Effect on health costs
    According to Sharon Kaleta, chief executive officer of the San Diego-based Disability Management Employer Coalition, which assists employers in developing cost-saving programs and returning workers to productive employment, those companies that vaccinate their employees are not only “reporting a decrease in sick time” but “some employers have indicated that there’s been a decrease in their health care costs.”

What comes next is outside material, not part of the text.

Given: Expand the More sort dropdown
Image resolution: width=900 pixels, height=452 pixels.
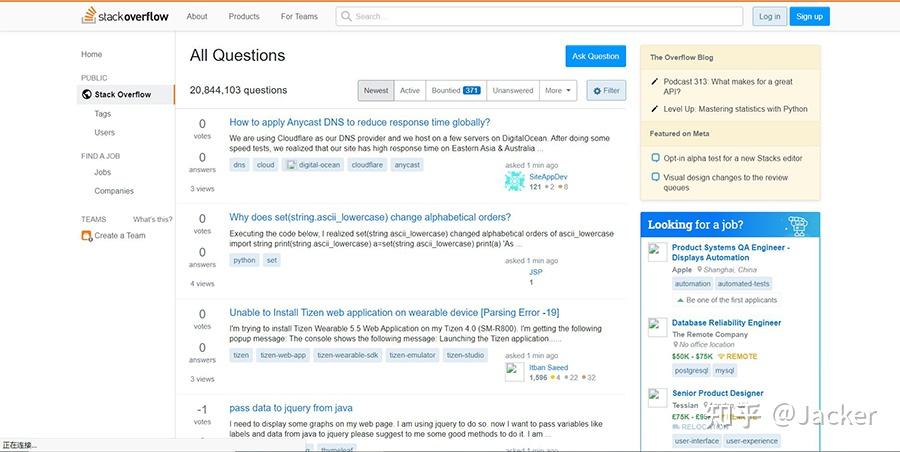Looking at the screenshot, I should click(x=558, y=91).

    CCH Inc., a Riverwoods, Illinois-based firm that tracks human resources statistics, estimates unscheduled absences cost organizations, on average, $610 per employee annually. “For those organizations that did not get the vaccine early,” Kaleta predicted there will be “an increase in the absence rate, and in corresponding dollars. There will be a lesser impact on those employers that are able to vaccinate their high-risk employees but there will still be some impact,” she said. “We just don’t know to what degree yet.”


    The cost of the flu shot shortage for employers will depend, in part, on the severity of the flu season, which, according to the CDC, varies in intensity and begins as early as October and ends as late as May. “We don’t have enough data yet to tell if it’s going to be a mild, moderate or severe flu season this year,” a CDC spokeswoman said.


    Still, businesses can put into place some absence and productivity management strategies to mitigate the effects of not being able to immunize workers.


    As an alternative to onsite vaccination, companies should “encourage their employees who are at high risk to get their flu shot from their physician or other health care provider,” said Dr. Ron Davis, a Detroit-based physician who is also an AMA board member.


    Doctors and benefit consultants recommend that employers communicate the importance of maintaining good hygiene in the workplace, using simple techniques such as hand washing and covering the mouth and nose when sneezing. Employers should also allow contagious employees to work from home so they do not spread the virus, they say.


    Additionally, Gaithersburg, Maryland-based Medimmune Inc. has made available 1 million to 2 million doses of FluMist, a nasal spray vaccine not recommended for higher-risk individuals but suitable for healthy patients between the ages of five and 49. Hartford, Connecticut-based insurer Aetna Inc. and Woodland Hills, California-based managed health care company Health Net Inc. announced they will cover the cost of FluMist.


    “Larger employers that have self-insured plans” might find it “prudent to cover the FluMist,” said Kathleen Strukoff, a vice president with Chicago-based Aon Consulting, which provides risk management, human resource and employee benefit consulting. An alternative for smaller employers might be a vaccine reimbursement process through accounts payable departments, she suggested.


    There are also three antiviral prescription drugs–amantadine, rimantadine and oseltamivir–that are approved and commercially available in the United States for preventing flu. While the CDC stresses that these drugs are not substitutes for the flu vaccine, they are 70 percent to 90 percent effective in preventing illness in healthy adults, the agency claims.


    In the meantime, companies currently not licensed to sell the flu vaccine in the United States–such as Vancouver, British Columbia-based I.D. Biomedical, which supplies Canada with 75 percent of its flu vaccine–are in talks with the federal Food and Drug Administration to gain approval to supply additional doses. I.D. Biomedical has a stockpile of between 1 million and 1.5 million doses that have not been allocated, a company spokesman said.


    Looking ahead, Chiron–which is now under investigation by the U.S. Securities and Exchange Commission to determine if the company had attempted to cover up problems at its vaccine plant in England–says it is committed to providing the flu shot next year.


    “We take our responsibility to protect human health very seriously,” Howard Pien, president and chief executive officer of Chiron, said in a statement, “and we are committed to taking all necessary actions to ensure an adequate vaccine supply for the 2005-06 influenza season.”